The Car Rental and Leasing business performed exceptionally well as the benefits of its repositioning strategy continue to materialise. The car rental operating profit of R405 million is up 255% compared to the previous year and 109% from the pre-Covid-19 period ended 31 March 2020. The business operating model, which is centred on proactively catering to the ever-evolving needs of customers, has presented an opportunity to offer end-to-end mobility solutions to customers, and paid-off in a very defensive portfolio with positive returns.
Progress against our strategy
We have continued to actively shift our portfolio into relatively asset light and defensive assets within our selected verticals. Our exit from the Logistics business is largely complete, having concluded the sale of most of the businesses within the Transport division. We are progressing discussions with an interested party for the sale of the Supply Chain Solutions (SCS) business.
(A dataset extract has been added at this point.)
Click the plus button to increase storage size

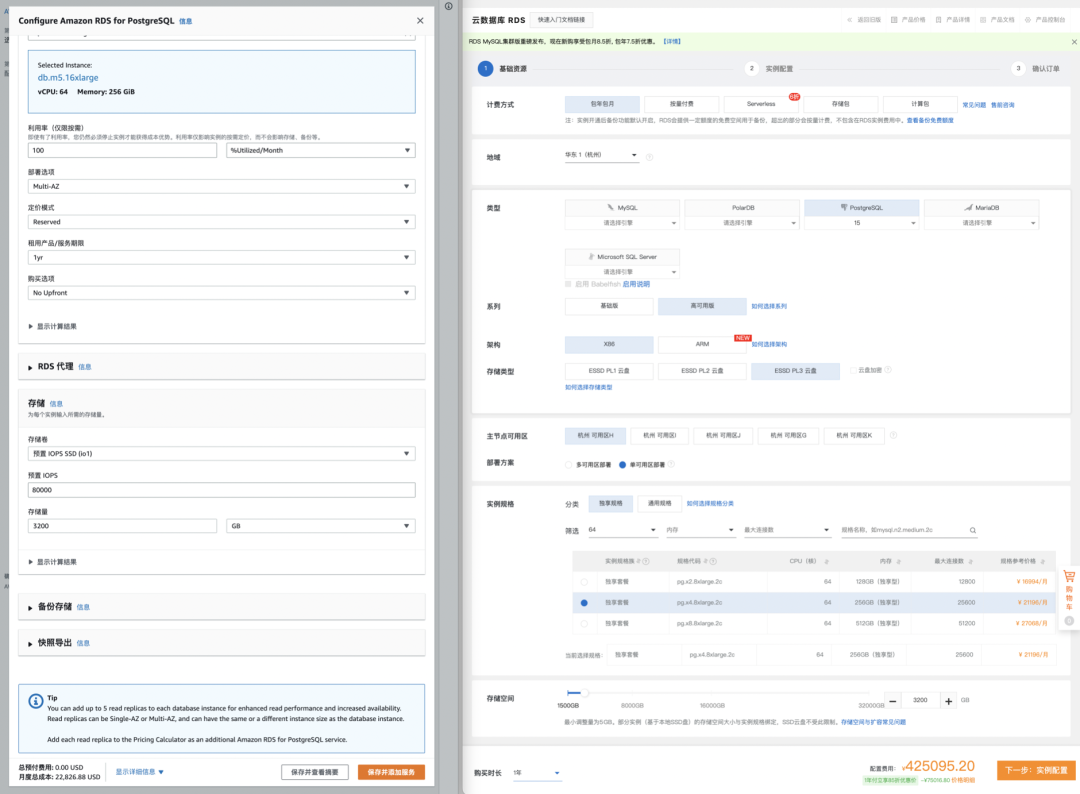click(948, 701)
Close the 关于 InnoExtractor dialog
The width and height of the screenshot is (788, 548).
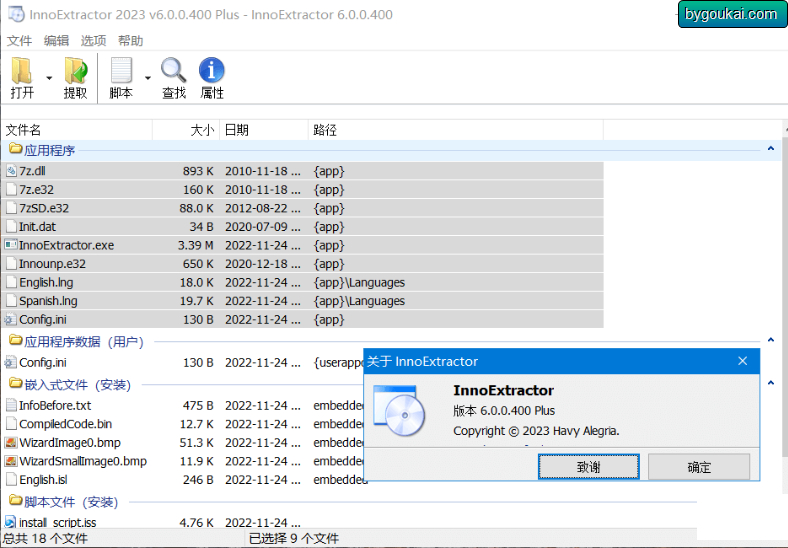point(743,361)
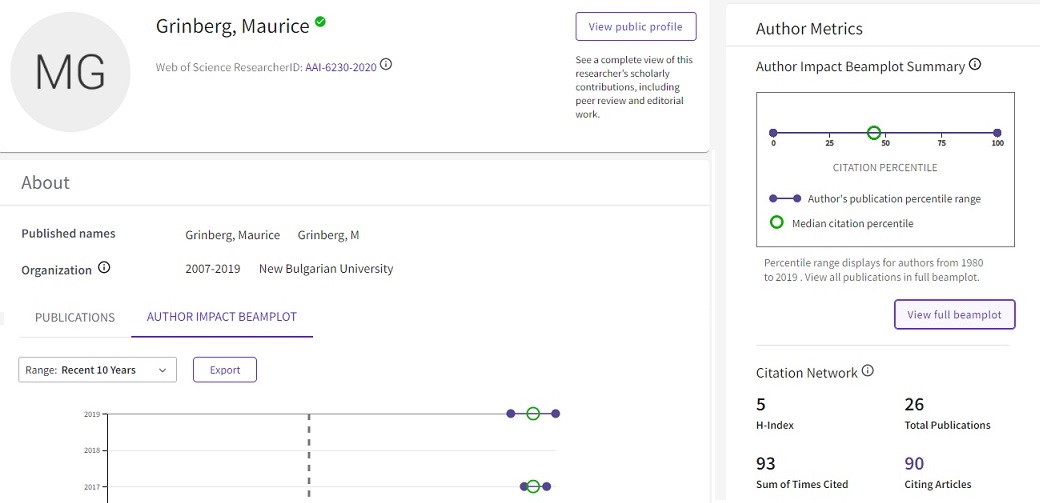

The board had previously approved the exit of our Car Rental and Leasing business through a sale or unbundling and separate listing of the business. Significant progress has been made in preparing the business to operate on a standalone basis and the separation remains on track to be completed this calendar year.
While we near the completion of our identified portfolio changes, we will continue to actively assess our portfolio of businesses and any potential acquisitions in line with our strategy and investment guardrails to ensure optimal performance and returns.
The group continues to focus on achieving a balance between delivering attractive returns to shareholders, investing in the business, and maintaining a strong capital position. Despite the prevailing uncertainties in our operating environment, we are cautiously optimistic, encouraged by the results of our strategy. The order book for Equipment southern Africa is set to maintain the Industrial Equipment and Services’ momentum while we assess the ongoing situation in Eurasia. Our focus in the foreseeable future will be on managing costs and working capital requirements in Eurasia, as well as supporting our employees and customers.
The prospect of a long-drawn out Russia/Ukraine crisis and concerns of possible subsequent Covid-19 infections in South Africa creates uncertainty. However, investments in technology and people and our focus on improving sales volumes are expected to support the Consumer Industries business moving forward.
The Car Rental and Leasing business has not received any approaches to acquire the business which the board deems as having sufficient merit to be progressed. Accordingly, the board continues to evaluate the possibility of a separate listing via an unbundling. The group will update the market on this process when a decision on the separation pathway has been finalised.
“There are a number of factors outside of our control, which we will seek to proactively manage and overcome. However, there are a lot of factors within our control and the steadfast execution of our strategy and ambition places us in a comfortable position to withstand the uncertainties ahead” said Sewela.